上下関係はなくそうと約束したはずが……?


――芸人として再会した3人。昴生さんは山添さんよりひとつ年下ですけど、芸人としては1年先輩。芸人さんは上下関係が厳格ですが、どうしてたんですか?

昴生 会ってすぐ、敬語どうする?みたいな話はしました。けど、寛ちゃんに敬語を使われるのは気持ち悪いし、僕も昔、敬語を使っていたわけじゃなかったので、昔と一緒でタメ口にしようって。そのとき、ご飯も割り勘にしようって決めたんですよ。

亜生 それ、僕も覚えてる。

昴生 そうやろ? なのに、ほぼ100%、俺が寛ちゃんにおごってる!

亜生 幕張出番で一緒にご飯を食べに行ったときも、誰よりも早く店を出て、店の前でお兄ちゃんにめっちゃ深々と頭下げてたもんな。

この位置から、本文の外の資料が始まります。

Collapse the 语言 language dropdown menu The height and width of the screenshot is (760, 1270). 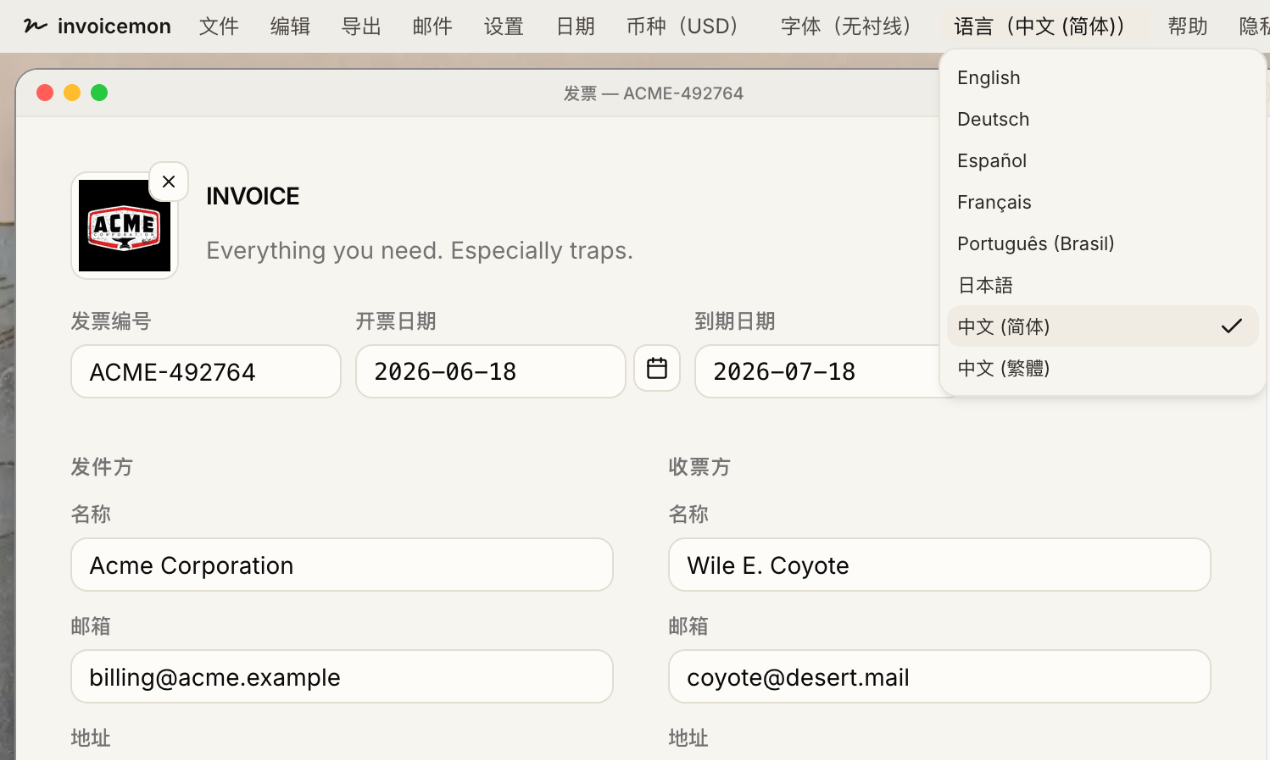1045,26
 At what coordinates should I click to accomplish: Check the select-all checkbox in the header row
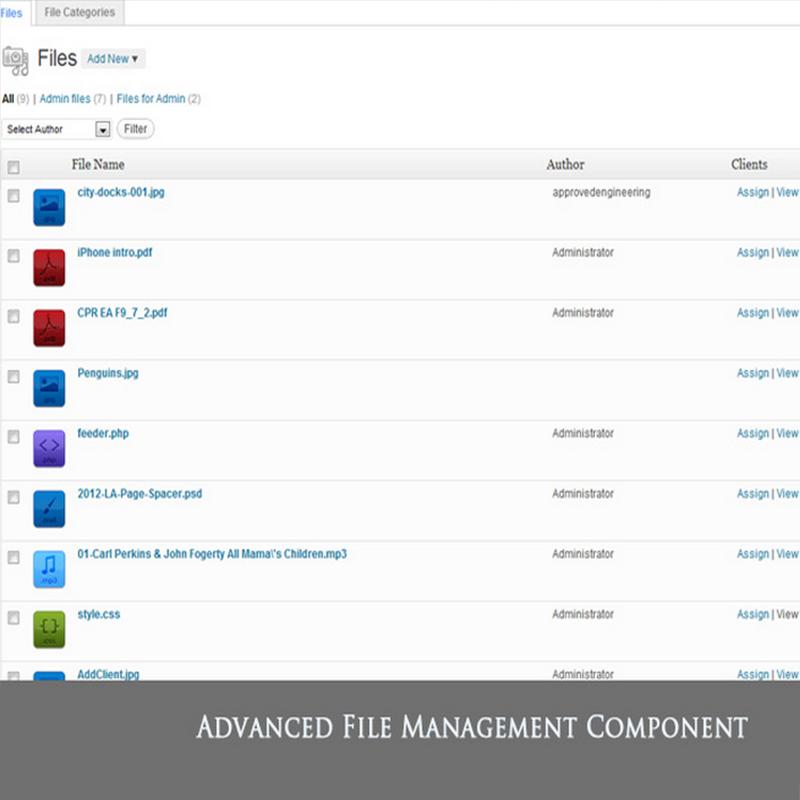[x=13, y=168]
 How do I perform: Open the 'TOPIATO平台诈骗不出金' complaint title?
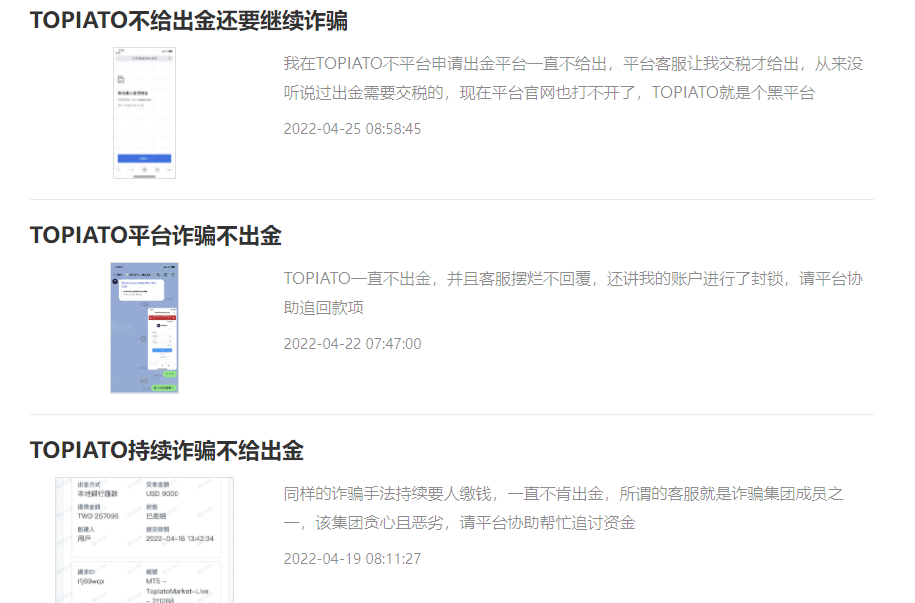click(x=155, y=236)
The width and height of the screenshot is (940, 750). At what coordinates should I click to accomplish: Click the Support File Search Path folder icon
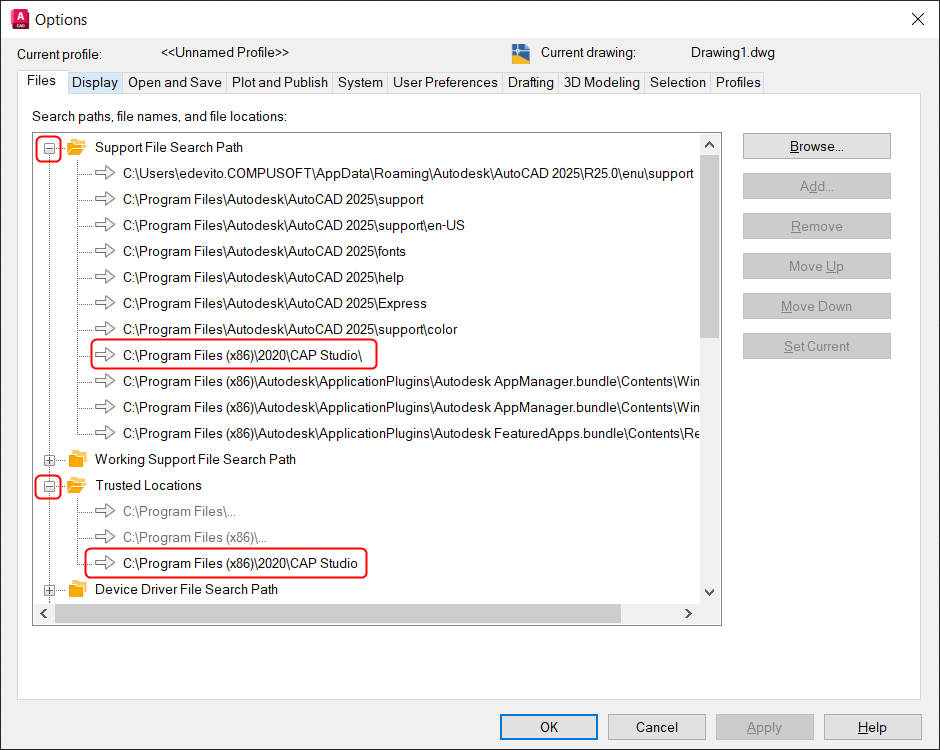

昴生 嫁と3人でご飯に行ったときも、早めに出て店の前で頭下げてたもん。

亜生 プライドゼロやん(笑)。

山添 いやいや。ミキのほうが余裕で売れてるやん。なのに、俺がおごってたら、こいつ自分が全国区の芸人になってきたと思ってるやんって思われるやろ?

昴生 何それ。自惚れてるって思われるのがイヤやから、おごられてるってこと?

山添 俯瞰で見たら、そうやって。それにね、昔、ミキがなんかで賞獲ったとき、昴生に焼肉をおごったやん。亜生には「猫の世話で忙しいから」って断られたけど。

亜生 (笑)。あの頃、猫を拾ったばかりで大変やったから。

山添 そのとき、昴生に7000円くらいおごってるんです。今の価値やと70万円くらいやで?

昴生 そんなわけないやん。

山添 70万円分はまだおごってもらってないから。今、50万円分くらいやから!

昴生 いやいや、結構おごってるって。衹園花月で寛ちゃんと一緒の出番やって、実家の近くのラーメン屋へふたりで食べに行ったんですよ。会計しようと思ったら、いち早く外に出てるし、やっぱり店の前で深々と頭下げてて。

亜生 嘘やろ? 地元なのに?

山添 (笑)。なかなかできんやろ?

昴生 ほんまにイヤやったから、帰りのタクシーの中で「地元に帰ってきてまで、芸人の先輩後輩引きずるのやめようや」って言うたら、寛ちゃんが「それはこうで……」って言い訳してきて。そのやりとりを繰り返してたら、気づいたときに運転手さんが笑ってたんです。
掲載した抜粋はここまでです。